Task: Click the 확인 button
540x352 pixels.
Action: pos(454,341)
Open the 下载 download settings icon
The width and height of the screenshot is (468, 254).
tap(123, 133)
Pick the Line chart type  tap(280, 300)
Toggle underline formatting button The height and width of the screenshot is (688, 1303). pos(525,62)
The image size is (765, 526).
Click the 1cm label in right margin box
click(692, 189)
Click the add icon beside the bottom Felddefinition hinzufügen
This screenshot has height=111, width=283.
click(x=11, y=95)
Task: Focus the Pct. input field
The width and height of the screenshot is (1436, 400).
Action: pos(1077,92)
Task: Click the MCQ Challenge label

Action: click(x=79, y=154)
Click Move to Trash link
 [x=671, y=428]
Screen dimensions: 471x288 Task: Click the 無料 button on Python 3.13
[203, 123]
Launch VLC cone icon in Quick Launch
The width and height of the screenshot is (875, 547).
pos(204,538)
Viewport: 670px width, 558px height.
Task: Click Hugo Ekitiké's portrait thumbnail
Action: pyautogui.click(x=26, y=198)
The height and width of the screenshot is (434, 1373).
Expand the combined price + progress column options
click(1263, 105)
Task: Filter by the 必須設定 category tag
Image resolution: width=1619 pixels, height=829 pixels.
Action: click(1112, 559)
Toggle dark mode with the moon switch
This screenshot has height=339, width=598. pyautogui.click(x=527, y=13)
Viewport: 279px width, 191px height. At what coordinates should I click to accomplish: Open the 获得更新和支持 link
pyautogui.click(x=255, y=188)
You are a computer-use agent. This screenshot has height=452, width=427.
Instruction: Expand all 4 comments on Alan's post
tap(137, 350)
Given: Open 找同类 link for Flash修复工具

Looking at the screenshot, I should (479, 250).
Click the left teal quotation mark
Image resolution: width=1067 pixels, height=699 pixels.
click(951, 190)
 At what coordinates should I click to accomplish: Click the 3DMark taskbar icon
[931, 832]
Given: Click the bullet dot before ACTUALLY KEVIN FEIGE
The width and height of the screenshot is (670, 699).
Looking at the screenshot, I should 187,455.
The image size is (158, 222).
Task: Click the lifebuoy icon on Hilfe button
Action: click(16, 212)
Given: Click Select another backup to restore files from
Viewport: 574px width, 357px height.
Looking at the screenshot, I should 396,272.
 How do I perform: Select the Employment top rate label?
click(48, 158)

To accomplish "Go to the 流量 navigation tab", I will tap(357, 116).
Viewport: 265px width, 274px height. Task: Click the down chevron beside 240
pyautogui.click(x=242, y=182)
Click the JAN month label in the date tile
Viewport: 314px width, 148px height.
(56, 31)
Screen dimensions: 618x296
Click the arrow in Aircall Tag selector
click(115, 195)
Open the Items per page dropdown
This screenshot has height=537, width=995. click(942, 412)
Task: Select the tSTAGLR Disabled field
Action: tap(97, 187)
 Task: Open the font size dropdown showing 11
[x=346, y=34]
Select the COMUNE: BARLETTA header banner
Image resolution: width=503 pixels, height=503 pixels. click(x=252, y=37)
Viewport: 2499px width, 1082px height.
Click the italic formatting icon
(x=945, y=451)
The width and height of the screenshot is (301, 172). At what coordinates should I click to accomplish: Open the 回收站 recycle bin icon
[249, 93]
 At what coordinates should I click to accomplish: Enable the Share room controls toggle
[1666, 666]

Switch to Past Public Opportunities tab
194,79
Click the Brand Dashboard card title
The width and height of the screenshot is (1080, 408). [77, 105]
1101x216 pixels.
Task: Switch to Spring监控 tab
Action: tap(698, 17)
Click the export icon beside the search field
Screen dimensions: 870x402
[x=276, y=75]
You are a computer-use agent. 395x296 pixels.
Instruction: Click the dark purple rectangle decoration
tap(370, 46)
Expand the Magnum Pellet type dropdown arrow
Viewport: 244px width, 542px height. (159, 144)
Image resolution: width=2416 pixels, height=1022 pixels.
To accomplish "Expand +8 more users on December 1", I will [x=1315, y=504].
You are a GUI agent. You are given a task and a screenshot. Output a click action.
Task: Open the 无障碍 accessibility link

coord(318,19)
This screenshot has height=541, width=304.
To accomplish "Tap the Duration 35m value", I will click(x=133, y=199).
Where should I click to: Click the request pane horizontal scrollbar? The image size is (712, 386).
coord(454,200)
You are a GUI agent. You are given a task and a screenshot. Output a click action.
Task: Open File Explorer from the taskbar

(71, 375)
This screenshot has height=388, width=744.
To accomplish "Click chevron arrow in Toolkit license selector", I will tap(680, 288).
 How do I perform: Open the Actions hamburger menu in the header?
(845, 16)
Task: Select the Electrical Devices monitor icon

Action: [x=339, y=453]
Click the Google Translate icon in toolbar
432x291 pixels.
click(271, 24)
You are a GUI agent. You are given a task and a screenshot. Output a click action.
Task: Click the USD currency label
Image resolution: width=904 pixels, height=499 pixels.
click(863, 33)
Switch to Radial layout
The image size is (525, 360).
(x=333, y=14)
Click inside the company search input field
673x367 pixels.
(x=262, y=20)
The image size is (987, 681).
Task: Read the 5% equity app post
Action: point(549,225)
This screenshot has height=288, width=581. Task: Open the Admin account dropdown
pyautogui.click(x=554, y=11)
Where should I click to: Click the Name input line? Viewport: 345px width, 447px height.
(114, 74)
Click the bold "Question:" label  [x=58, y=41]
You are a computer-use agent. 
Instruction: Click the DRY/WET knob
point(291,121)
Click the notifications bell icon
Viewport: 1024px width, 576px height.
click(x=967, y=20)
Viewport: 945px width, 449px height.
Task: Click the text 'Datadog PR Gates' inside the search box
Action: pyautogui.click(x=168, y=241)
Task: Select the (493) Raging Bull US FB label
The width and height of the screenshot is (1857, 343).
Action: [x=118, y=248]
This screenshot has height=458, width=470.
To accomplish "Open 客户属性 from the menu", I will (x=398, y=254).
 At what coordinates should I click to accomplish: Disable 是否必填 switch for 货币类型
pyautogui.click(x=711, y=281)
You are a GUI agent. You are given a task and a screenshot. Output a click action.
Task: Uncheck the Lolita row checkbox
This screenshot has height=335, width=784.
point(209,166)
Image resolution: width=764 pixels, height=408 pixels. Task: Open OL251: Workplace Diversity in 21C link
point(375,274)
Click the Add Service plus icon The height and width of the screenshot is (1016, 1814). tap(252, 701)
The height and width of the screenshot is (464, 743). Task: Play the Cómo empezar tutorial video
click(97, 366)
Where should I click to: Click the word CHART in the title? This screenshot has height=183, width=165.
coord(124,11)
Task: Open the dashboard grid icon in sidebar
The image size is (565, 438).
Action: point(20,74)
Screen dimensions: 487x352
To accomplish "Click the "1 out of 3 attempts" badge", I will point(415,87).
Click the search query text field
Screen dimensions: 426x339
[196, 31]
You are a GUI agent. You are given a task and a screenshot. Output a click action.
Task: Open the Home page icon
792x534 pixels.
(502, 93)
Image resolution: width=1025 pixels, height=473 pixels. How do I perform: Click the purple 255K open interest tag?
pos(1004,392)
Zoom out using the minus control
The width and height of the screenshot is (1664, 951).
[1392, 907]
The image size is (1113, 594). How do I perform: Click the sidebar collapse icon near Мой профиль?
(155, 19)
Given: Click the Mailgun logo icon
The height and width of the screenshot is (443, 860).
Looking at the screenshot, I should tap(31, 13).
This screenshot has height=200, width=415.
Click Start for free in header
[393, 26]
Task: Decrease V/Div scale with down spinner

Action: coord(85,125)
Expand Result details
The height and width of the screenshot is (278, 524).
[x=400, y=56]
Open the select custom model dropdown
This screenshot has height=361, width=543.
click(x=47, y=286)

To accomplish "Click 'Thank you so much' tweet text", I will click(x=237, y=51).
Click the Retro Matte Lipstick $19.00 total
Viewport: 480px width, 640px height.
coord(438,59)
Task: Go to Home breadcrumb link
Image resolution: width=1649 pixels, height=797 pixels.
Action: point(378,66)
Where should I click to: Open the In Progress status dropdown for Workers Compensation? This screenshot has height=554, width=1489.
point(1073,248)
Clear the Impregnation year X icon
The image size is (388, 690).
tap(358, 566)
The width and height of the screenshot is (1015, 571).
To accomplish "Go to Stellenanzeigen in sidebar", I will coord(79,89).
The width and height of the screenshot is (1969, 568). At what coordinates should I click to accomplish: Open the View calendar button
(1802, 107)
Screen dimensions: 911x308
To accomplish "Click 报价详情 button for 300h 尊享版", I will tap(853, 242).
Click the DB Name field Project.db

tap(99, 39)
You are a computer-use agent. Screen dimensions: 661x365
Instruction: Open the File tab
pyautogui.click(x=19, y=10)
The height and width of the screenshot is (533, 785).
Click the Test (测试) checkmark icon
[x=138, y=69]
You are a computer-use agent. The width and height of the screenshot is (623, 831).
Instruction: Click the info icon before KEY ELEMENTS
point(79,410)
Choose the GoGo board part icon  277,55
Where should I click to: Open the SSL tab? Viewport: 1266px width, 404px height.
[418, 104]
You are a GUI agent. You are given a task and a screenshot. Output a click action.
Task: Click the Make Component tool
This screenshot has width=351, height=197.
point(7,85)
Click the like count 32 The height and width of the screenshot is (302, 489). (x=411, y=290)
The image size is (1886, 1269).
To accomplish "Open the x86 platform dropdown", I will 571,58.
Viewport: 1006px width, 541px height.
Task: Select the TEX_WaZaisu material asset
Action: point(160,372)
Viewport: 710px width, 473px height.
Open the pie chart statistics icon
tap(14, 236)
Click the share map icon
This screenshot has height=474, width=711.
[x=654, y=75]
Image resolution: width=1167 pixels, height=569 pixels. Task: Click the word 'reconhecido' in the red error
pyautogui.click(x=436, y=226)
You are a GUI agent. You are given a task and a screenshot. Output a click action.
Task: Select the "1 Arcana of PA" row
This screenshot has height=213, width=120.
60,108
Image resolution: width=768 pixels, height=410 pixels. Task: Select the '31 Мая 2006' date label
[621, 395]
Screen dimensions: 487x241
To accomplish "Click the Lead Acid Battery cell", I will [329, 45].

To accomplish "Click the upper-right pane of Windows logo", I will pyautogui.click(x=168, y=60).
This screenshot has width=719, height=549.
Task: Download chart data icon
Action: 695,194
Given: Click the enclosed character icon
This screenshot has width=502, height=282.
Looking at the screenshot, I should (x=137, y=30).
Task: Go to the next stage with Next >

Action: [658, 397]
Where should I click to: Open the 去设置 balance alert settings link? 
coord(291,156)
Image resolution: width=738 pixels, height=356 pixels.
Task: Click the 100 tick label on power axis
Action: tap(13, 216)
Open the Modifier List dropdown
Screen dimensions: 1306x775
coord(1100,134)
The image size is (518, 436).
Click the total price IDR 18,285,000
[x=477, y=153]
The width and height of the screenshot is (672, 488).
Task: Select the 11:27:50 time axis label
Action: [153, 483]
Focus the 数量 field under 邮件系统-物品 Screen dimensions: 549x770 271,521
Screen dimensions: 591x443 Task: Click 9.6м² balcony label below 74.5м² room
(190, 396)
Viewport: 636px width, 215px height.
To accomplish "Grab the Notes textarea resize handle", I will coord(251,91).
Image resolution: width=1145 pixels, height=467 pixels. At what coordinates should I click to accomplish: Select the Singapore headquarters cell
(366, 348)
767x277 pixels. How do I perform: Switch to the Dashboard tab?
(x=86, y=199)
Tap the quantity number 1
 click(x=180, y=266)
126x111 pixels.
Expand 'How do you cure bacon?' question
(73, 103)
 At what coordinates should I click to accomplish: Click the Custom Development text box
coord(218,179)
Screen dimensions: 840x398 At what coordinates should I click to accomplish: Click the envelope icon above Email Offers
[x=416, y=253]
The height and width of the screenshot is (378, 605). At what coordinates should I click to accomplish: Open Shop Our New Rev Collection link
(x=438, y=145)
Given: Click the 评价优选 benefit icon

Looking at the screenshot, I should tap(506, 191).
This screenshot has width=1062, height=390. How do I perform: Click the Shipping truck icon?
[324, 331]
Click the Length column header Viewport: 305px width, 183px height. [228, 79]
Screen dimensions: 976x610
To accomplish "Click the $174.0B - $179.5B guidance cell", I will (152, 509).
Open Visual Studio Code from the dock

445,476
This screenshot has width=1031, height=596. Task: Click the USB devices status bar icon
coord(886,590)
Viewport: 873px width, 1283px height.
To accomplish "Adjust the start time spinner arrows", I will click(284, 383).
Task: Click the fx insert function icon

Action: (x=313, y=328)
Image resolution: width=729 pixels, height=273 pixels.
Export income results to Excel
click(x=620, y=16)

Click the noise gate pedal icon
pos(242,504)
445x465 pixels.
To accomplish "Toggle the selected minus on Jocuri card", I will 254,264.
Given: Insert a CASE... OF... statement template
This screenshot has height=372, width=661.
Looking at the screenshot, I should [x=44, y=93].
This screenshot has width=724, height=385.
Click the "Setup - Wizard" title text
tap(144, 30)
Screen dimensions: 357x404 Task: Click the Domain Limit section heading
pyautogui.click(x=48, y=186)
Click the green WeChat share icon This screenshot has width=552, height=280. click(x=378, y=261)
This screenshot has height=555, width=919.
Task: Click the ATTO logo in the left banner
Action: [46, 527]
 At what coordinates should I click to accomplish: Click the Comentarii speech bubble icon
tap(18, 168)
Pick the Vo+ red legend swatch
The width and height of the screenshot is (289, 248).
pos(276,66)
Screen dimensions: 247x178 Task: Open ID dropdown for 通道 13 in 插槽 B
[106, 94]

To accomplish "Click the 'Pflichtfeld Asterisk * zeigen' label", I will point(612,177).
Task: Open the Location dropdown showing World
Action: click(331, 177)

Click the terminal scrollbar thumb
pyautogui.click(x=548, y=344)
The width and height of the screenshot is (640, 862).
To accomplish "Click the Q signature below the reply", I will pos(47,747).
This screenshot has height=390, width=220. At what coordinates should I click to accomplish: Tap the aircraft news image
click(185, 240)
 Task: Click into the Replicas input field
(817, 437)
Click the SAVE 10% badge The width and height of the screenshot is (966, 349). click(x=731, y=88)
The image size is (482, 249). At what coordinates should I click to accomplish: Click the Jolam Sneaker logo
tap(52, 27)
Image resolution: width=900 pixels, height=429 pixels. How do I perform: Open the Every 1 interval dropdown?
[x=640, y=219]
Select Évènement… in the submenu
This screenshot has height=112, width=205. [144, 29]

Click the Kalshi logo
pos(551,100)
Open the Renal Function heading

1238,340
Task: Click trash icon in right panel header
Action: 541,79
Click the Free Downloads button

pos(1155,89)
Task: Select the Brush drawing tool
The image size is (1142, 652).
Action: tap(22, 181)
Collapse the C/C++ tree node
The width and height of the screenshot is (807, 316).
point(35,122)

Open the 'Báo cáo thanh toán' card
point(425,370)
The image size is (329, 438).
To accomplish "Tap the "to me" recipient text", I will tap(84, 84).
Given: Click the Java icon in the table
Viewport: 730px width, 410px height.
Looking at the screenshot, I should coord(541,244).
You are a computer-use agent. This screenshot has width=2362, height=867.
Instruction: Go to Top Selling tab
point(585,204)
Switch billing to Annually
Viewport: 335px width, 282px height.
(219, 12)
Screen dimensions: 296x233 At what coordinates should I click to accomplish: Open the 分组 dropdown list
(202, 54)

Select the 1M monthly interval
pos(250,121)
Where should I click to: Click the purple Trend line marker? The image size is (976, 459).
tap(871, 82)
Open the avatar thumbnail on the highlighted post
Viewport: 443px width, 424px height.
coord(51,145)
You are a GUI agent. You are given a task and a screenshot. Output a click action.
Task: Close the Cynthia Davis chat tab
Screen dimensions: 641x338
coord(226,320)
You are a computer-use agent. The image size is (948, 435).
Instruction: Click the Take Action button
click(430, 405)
#####
**What you are asked to do**
Can you reproduce the items from the line with "Screen dimensions: 976x610" up to and including the line with "Action: click(331, 177)", keeping every character the same?

**Task answer**
Screen dimensions: 976x610
To accomplish "Click the $174.0B - $179.5B guidance cell", I will (152, 509).
Open Visual Studio Code from the dock

445,476
This screenshot has width=1031, height=596. Task: Click the USB devices status bar icon
coord(886,590)
Viewport: 873px width, 1283px height.
To accomplish "Adjust the start time spinner arrows", I will click(284, 383).
Task: Click the fx insert function icon

Action: (x=313, y=328)
Image resolution: width=729 pixels, height=273 pixels.
Export income results to Excel
click(x=620, y=16)

Click the noise gate pedal icon
pos(242,504)
445x465 pixels.
To accomplish "Toggle the selected minus on Jocuri card", I will 254,264.
Given: Insert a CASE... OF... statement template
This screenshot has height=372, width=661.
Looking at the screenshot, I should [x=44, y=93].
This screenshot has width=724, height=385.
Click the "Setup - Wizard" title text
tap(144, 30)
Screen dimensions: 357x404 Task: Click the Domain Limit section heading
pyautogui.click(x=48, y=186)
Click the green WeChat share icon This screenshot has width=552, height=280. click(x=378, y=261)
This screenshot has height=555, width=919.
Task: Click the ATTO logo in the left banner
Action: [46, 527]
 At what coordinates should I click to accomplish: Click the Comentarii speech bubble icon
tap(18, 168)
Pick the Vo+ red legend swatch
The width and height of the screenshot is (289, 248).
pos(276,66)
Screen dimensions: 247x178 Task: Open ID dropdown for 通道 13 in 插槽 B
[106, 94]

To accomplish "Click the 'Pflichtfeld Asterisk * zeigen' label", I will point(612,177).
Task: Open the Location dropdown showing World
Action: click(331, 177)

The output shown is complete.